■ What is required
Copy the lines of the listing below, from the line containing "Given: Flip the toggle switch beside Month" through the line containing "Looking at the screenshot, I should (x=718, y=127).", inclusive, leaving the pictures out of your answer.

■ Material to process
• • •

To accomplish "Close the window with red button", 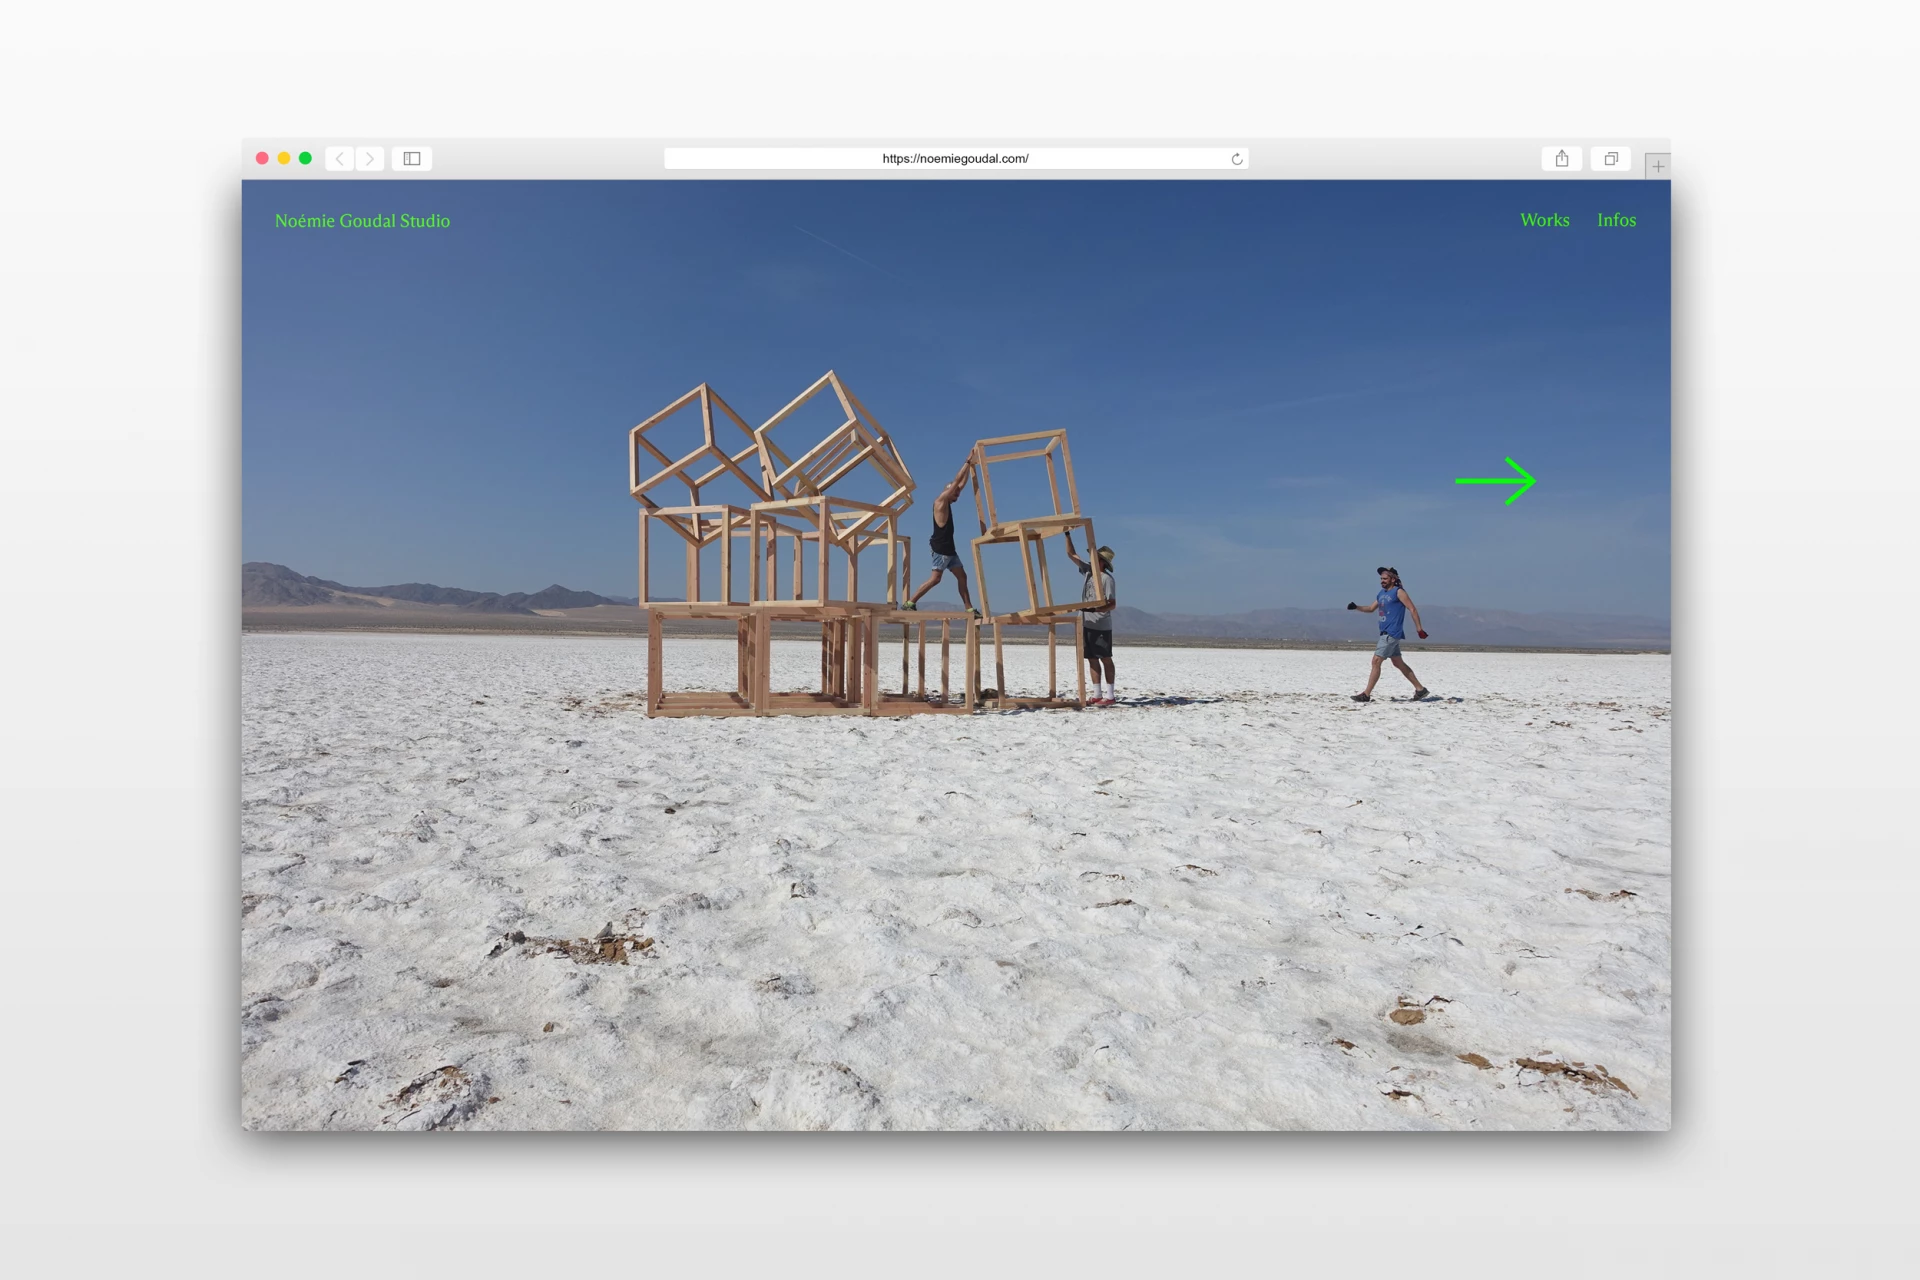I will coord(262,158).
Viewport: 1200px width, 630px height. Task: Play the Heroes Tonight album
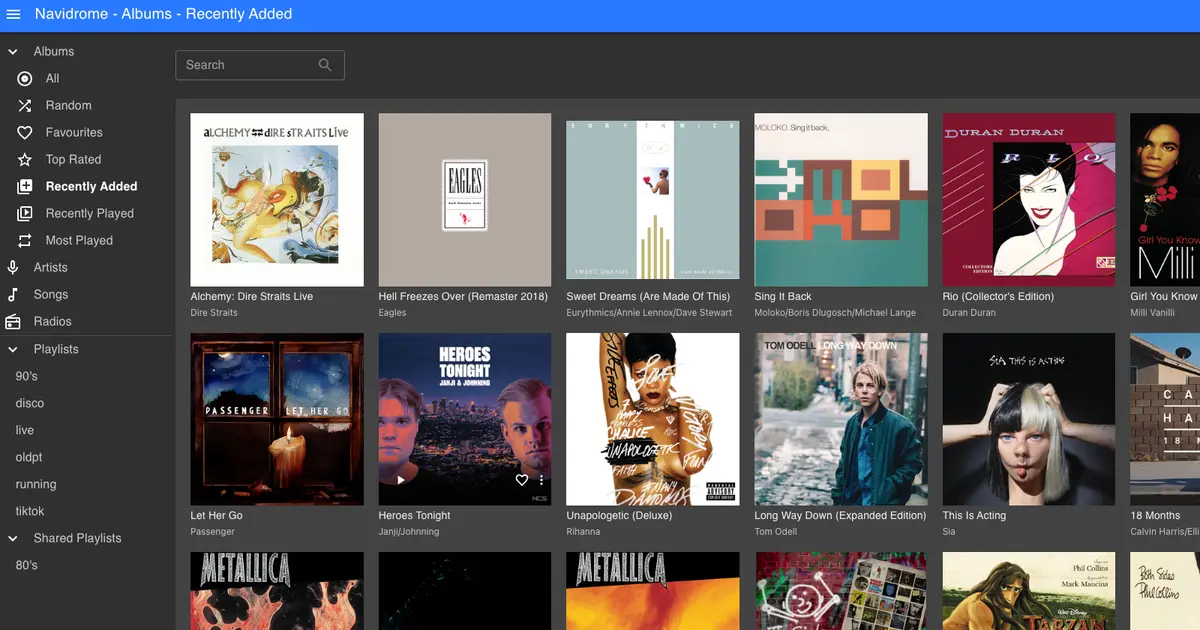pos(401,480)
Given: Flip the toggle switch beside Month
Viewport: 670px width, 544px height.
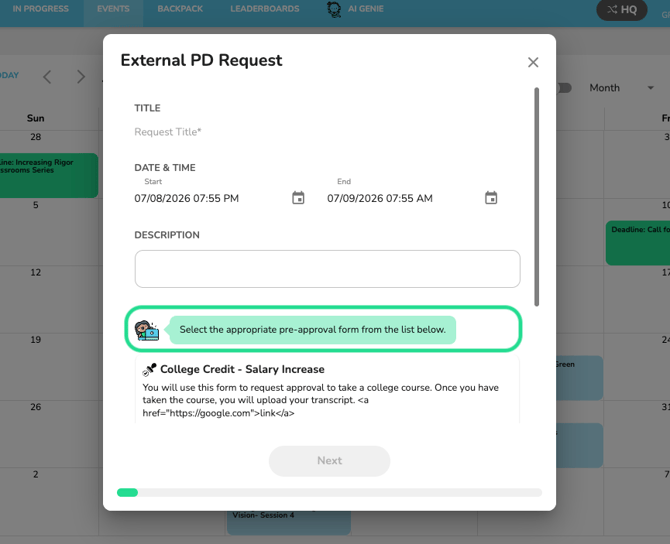Looking at the screenshot, I should 564,88.
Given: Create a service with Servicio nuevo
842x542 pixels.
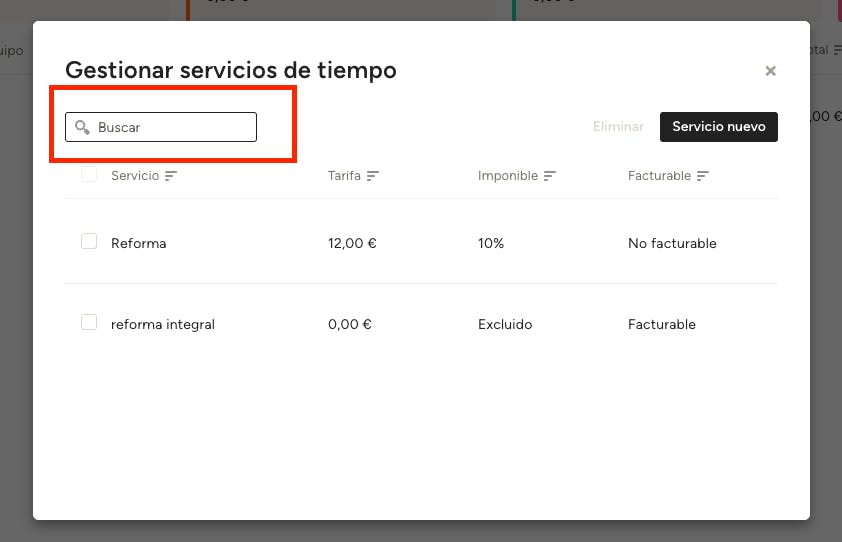Looking at the screenshot, I should (x=718, y=127).
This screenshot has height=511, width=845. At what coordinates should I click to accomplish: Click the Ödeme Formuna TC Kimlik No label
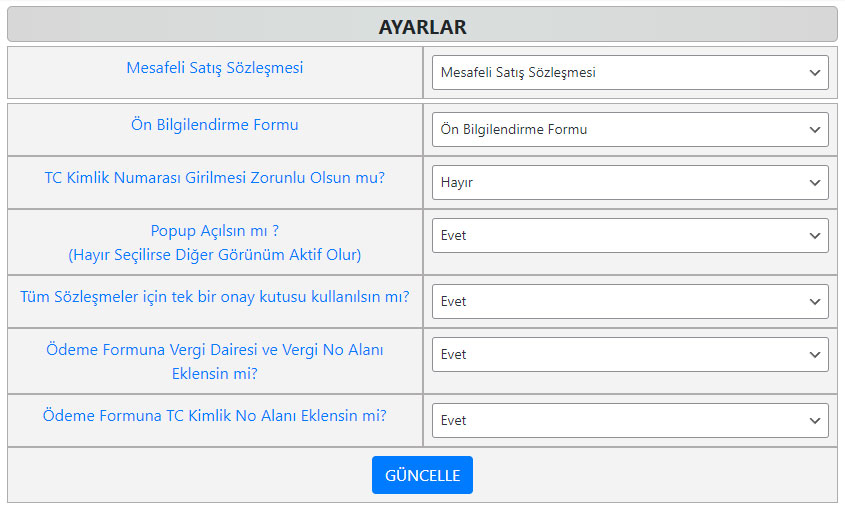coord(214,416)
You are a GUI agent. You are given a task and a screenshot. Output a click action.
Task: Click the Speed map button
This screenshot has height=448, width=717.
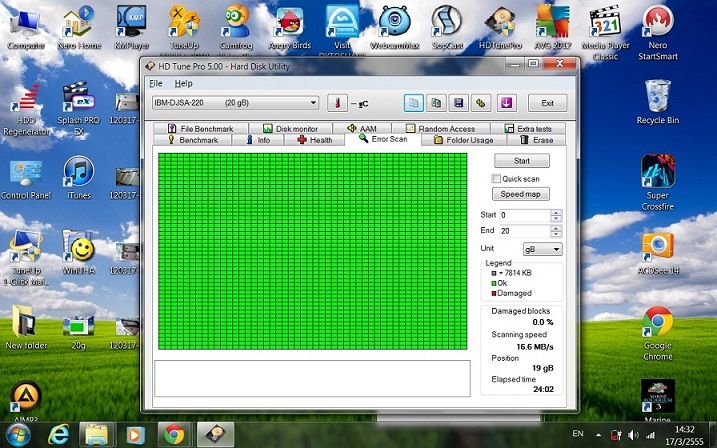[x=521, y=194]
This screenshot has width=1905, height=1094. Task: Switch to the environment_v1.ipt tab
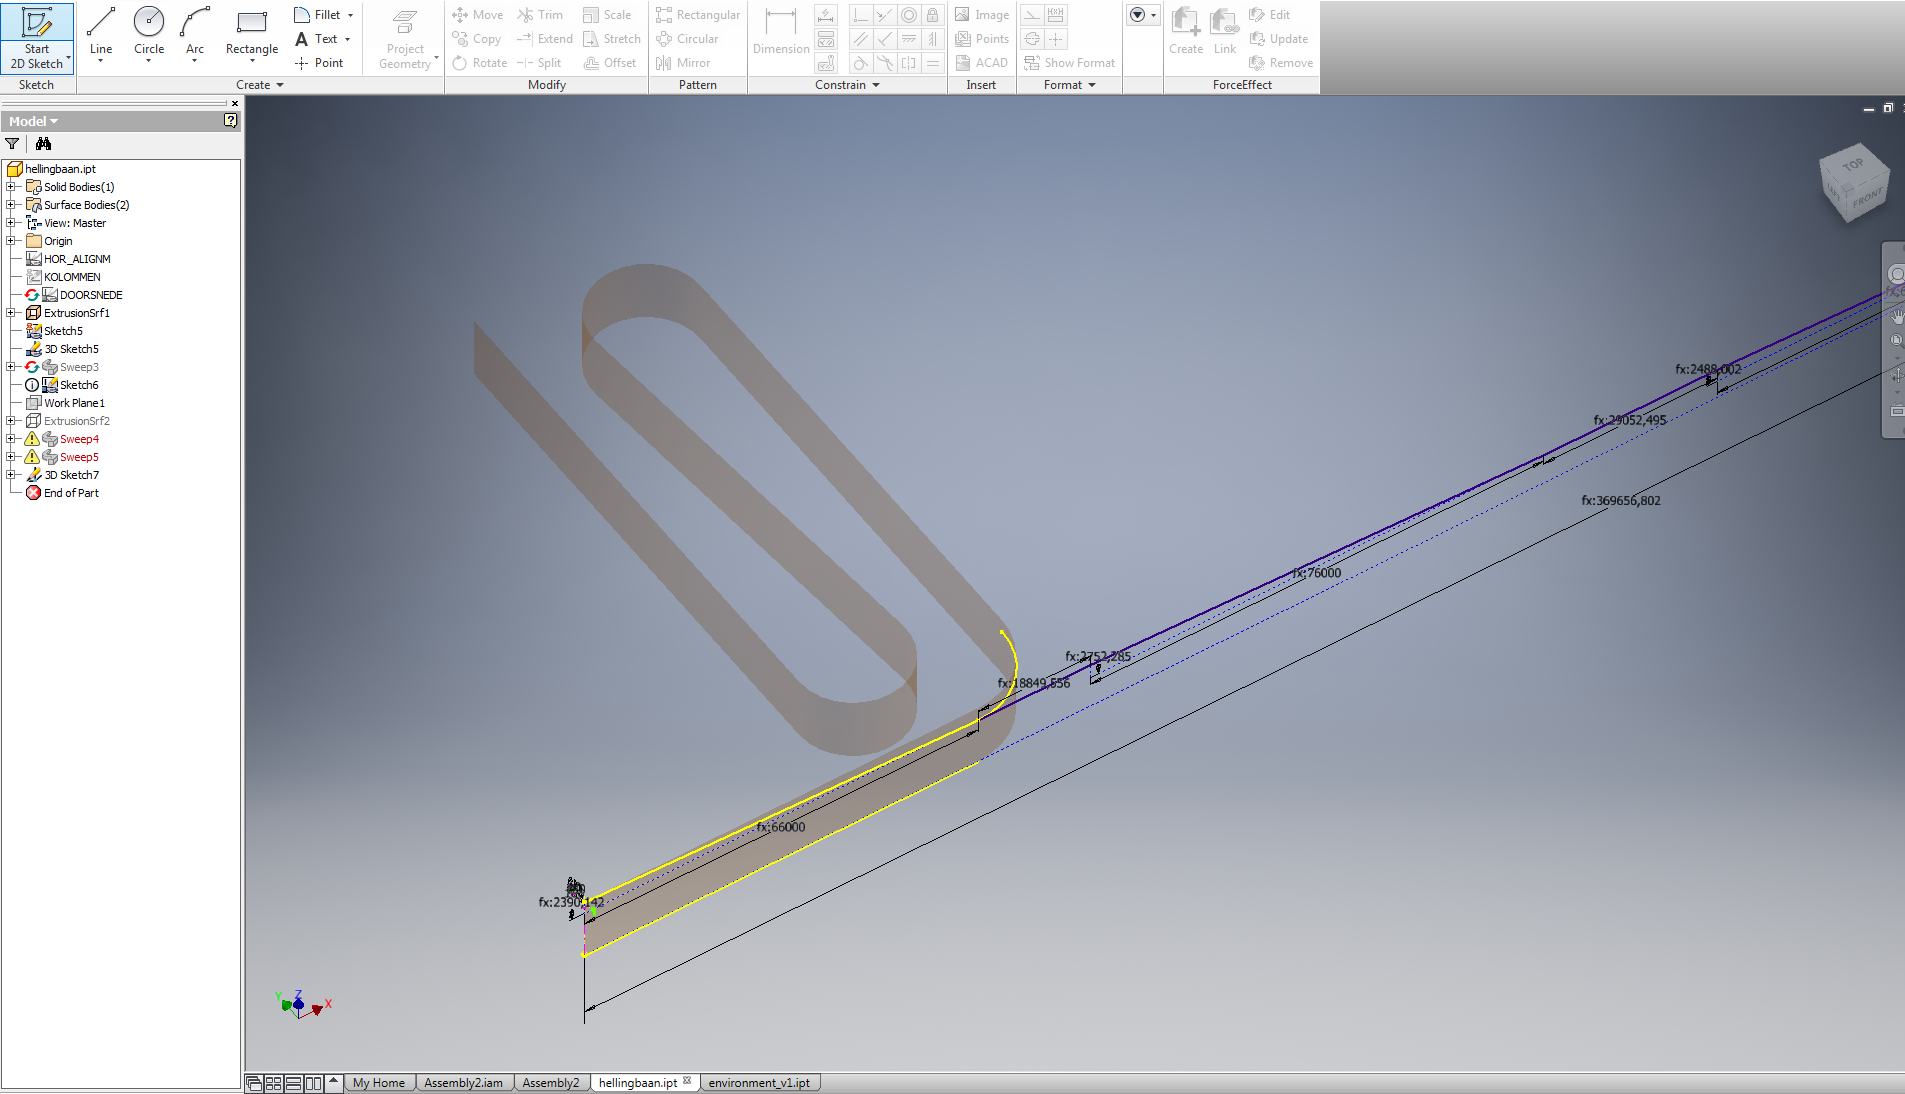[x=760, y=1082]
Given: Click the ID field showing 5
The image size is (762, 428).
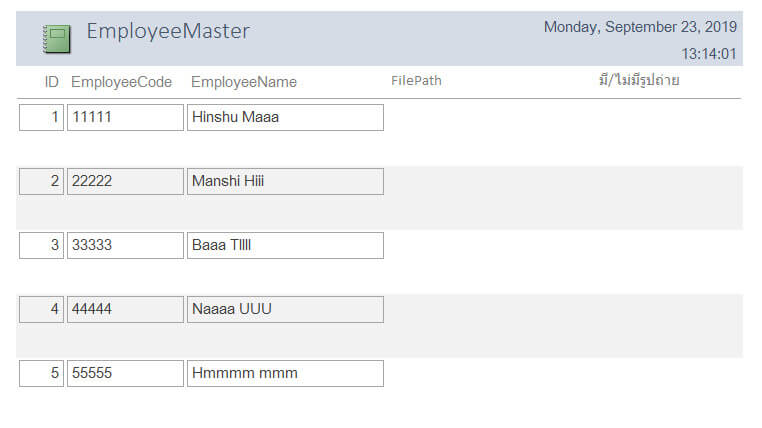Looking at the screenshot, I should click(41, 374).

• • •

■ Response below
Given: Flip the toggle switch beside Month
Viewport: 670px width, 544px height.
Looking at the screenshot, I should 564,88.
Given: Create a service with Servicio nuevo
842x542 pixels.
Looking at the screenshot, I should (x=718, y=127).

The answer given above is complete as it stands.